SEITENAUSZUG:
------------------------------

Im amtlichen Protokoll des 'Hohen Gerichts' liest sich das so:

Der Sachverständige erstattete sein Gutachten.

"Ich stelle eine narzisstische, paranoide und querulatorische Persönlichkeitsstörung fest.
Eine wahnhafte Störung ist gleichfalls festzustellen.
Für die Fälle 2-5 kann ich § 20 StGB nicht sicher ausschließen.
§ 21 StGB sehe ich als erfüllt an. (Fälle 2-5). Fall 1: § 20 StGB.
Eine Therapie halte ich für nötig.“

Als Uwe W. dies mitbekommt, ist er perplex - die Verhandlung ist ja noch nicht zu Ende. Und die Beweisaufnahme ebenfalls noch nicht. Also fragt er nach, ob er ein Exemplar dieses "Gutachtens" erhalten könne.

Könne er nicht, so die Antwort, denn es gibt keines. Stattdessen beginnt Gutachter RUTETZKI vorzulesen. Aus einem Buch. Verwundert, dass es möglicherweise ein Buch über ihn gebe, fragt Uwe E. erneut nach, woraus er denn vorlese. Antwort: aus einem allgemeinen Werk über Psychiatrie. Auch die Richterin Angela SCHMEER muss Uwe W. gegenüber eingestehen, dass es kein schriftliches Gutachten gebe.

Aufgrund dieses mündlichen Gutachtens wird Uwe W. vom AG Lüneburg für "schuldunfähig" erklärt und frei gesprochen. Sein Entlastungszeuge wird nicht mehr angehört - er hätte die bisherigen Aussagen erschüttert. Das aber war offenbar nicht gewollt. So entfällt auch die Beweisaufnahme für einige andere Sachverhalte.

Bedeutet für Uwe W., dass er weiterhin als beschuldigt gilt, die ihm zur Last gelegten Straftaten begangen zu haben. Das AG Lüneburg hat ihm durch den Freispruch die Möglichkeit genommen, sich zu entlasten.

Gegen einen Freispruch kann man in Deutschland keinen Widerspruch einlegen.

Fünf Tage nach dem Freispruch am 23.3.2004 erstellt Gutachter Dr. Christian RUTETZKI dann am 29.3. ein schriftliches Gutachten über den Geisteszustand von Uwe W., in dem er die oben genannten Diagnosen wiederholt. Erst nachdem das Urteil Rechtskraft erlangt hat, reicht RUTETZKI sein schriftliches Gutachten beim AG Lüneburg ein. Uwe W. und sein Verteidiger erhalten es offiziell erst drei Monate später: Ende Juni 2004.

Zuvor kursiert allerdings das Schuldunfähigkeits-Gutachten von RUTETZKI in anderen Behörden und Gerichten. In Folge des Vorgehens der Richter des AG und des LG Lüneburg in Zusammenarbeit mit dem Gutachter Dr. med. Christian RUTETZKI ist Uwe W. amtlich zum geisteskranken Querulanten gestempelt worden, der nicht glaubwürdig ist. Er kann sich hiergegen nicht mehr wehren. Während andere das Gutachten bereits inoffiziell besitzen, kennt Uwe W. das schriftliche RUTETZKI-Gutachten nicht.

------------------------------

BEREITGESTELLTE DATEN:
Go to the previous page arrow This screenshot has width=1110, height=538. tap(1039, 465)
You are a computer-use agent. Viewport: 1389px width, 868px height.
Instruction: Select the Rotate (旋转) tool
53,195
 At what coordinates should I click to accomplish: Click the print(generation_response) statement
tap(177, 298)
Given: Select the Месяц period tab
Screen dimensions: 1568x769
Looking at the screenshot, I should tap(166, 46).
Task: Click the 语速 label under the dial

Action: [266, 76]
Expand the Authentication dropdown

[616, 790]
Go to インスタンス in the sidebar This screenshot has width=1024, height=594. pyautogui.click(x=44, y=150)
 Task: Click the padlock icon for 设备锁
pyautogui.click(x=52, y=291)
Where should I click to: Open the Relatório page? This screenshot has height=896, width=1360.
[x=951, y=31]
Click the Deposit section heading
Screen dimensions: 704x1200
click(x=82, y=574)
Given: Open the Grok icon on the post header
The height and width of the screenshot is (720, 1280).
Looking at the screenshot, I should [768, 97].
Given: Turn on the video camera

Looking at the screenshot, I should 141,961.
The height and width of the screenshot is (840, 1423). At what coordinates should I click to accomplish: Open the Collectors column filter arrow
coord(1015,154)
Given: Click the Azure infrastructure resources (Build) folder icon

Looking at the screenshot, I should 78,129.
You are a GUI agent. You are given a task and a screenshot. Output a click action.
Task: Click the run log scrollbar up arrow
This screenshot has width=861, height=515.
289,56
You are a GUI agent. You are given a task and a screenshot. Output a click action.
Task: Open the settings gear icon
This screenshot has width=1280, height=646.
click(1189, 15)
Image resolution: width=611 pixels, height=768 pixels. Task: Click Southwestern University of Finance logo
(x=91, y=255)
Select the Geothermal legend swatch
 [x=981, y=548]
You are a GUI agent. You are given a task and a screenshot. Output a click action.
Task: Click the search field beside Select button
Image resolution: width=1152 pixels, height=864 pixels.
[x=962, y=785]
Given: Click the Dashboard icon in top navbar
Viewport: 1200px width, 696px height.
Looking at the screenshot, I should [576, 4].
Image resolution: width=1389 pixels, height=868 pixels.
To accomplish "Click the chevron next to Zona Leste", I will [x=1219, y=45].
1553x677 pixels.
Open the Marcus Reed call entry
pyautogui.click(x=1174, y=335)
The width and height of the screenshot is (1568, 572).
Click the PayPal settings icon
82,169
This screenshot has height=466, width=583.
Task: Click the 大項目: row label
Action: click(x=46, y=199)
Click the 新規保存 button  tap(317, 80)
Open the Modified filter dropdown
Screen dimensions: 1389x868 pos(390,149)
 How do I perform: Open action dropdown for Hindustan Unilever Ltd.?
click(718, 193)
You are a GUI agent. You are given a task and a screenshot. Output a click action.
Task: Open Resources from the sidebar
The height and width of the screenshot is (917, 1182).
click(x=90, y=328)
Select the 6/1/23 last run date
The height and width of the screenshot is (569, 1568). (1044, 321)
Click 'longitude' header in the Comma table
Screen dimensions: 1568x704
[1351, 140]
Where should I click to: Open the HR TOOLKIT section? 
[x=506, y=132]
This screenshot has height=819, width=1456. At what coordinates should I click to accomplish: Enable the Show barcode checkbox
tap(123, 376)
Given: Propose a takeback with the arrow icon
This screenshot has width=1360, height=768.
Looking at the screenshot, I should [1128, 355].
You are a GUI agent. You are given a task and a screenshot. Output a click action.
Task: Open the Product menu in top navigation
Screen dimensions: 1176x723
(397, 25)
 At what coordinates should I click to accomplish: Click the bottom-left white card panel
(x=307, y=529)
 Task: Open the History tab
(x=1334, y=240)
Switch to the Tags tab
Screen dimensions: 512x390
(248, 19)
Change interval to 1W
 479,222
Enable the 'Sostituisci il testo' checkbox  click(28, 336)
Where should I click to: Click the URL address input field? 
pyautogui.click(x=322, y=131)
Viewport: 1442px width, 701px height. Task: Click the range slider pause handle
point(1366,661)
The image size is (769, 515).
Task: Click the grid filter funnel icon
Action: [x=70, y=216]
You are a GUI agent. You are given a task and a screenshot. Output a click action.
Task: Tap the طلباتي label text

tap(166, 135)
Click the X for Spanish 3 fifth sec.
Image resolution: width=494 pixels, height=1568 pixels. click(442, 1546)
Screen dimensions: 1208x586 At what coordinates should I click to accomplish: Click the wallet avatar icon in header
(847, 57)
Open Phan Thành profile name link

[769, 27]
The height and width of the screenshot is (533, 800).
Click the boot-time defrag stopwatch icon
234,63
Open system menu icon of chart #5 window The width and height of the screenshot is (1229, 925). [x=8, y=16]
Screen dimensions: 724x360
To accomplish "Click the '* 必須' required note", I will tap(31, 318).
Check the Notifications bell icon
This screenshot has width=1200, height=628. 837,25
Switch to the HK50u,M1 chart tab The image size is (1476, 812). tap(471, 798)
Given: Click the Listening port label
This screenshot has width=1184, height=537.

------------------------------

ZU ERLEDIGEN:
**1.** Übertrage aus dem Seitenauszug über das Gutachten zu Uwe W. den Satz „Gegen einen Freispruch kann man in Deutschland keinen Widerspruch einlegen.“ ins Englische.
**2.** Führe den Seitenauszug über das Gutachten zu Uwe W. nach seinem letzten Satz weiter.

ANTWORTEN IM EINZELNEN:
**1.** In Germany, one cannot lodge an objection against an acquittal.

**2.**
Das erste Gutachten im zweiten Verfahren

So spricht beispielsweise fünf Wochen nach der Übergabe des Gutachtens an das Amtsgericht die Verwaltungsrichterin GÖLL-WÄCHTER mit dem zuständigen Staatsanwalt in einem Verwaltungsverfahren ab, die Akte des Strafverfahren mit dem Gutachten derzeit noch nicht beizuziehen, sondern erst kurz vor der Hauptverhandlung. Der beabsichtigte Effekt ist klar: Uwe W. soll so die Möglichkeit genommen werden, das schriftliche Gutachten RUTETZKI zu kennen und angreifen zu können.

In dieser Verwaltungssache geht es um die Beschlagnahme einer einschüssigen Kleinkaliberwaffe, wie sie in deutschen Schützenvereinen üblich ist. Denn Uwe W. war lange Zeit in einer Mannschaft, wollte aber das reguläre Sportschießen aufgeben - zugunsten des zwangloseren Schießens mit alten, erlaubnisfreien Schwarzpulver-Waffen, wie man sie aus historischen Filmen kennt. Dazu hatte er auch im Jahr 2000 die Erlaubnis für den Besuch eines Schwarzpulver-Lehrgangs erhalten. Doch 2001 ist plötzlich alles anders: Seither will man ihn als geisteskrank dargestellen. Folge: Die Erlaubnis für den Lehrgang wird jetzt verweigert, das Sportgewehr polizeilich beschlagnahmt.

Ungeachtet dessen: Uwe W., der von diesen Absprachen zwischen Verwaltungsgericht und Staatsanwaltschaft ersteinmal nichts wissen kann, erstattet Strafanzeige gegen den Gutachter RUTETZKI wegen des Verdachts falscher uneidlicher Aussage in seinem mündlichen Vortrag vor dem Amtsgericht. Die Staatsanwaltschaft reagiert erstaunlich flott. Und schreibt am 18.05.2004:

„Die von Ihnen gegen Herrn Dr. Rutetzki erhobenen Vorwürfe entbehren jeder Grundlage. Abschließend weise ich darauf hin, dass ich Ihnen unter Berücksichtigung der vom Sachverständigen gestellten Diagnosen auf weitere Schreiben, Eingaben und Strafanzeigen keinen erneuten Bescheid in Aussicht stellen kann.“

Was der Staatsanwalt damit offenkundig zum Ausdruck bringen will, ist dies: Uwe W. sei für 'verrückt' erklärt und könne deswegen nicht mehr mit Antworten seitens der Staatsanwaltschaft rechnen.

Jetzt beauftragt Uwe W. Prof. Dr. Dirk FABRICIUS, Professor für Strafrecht, Kriminologie und Rechtspsychologie in Frankfurt, ein methodenkritisches Gutachten zu dem Gutachten des Dr. RUTETZKI zu erstellen. FABRICIUS schreibt am 17.08.2004:

„Die Tatsache, dass das Gesetz den Schöffen, den Zeugen, dem Angeklagten persönlich die Akteneinsicht verwehrt, lässt schon erkennen, wie sehr sich der Gesetzgeber der vorurteilserzeugenden Wirkung von Akten bewusst war. .. Anders gesagt: jeder, der die Akte studiert, ist zu einer „quellenkritischen“ Haltung verpflichtet. ...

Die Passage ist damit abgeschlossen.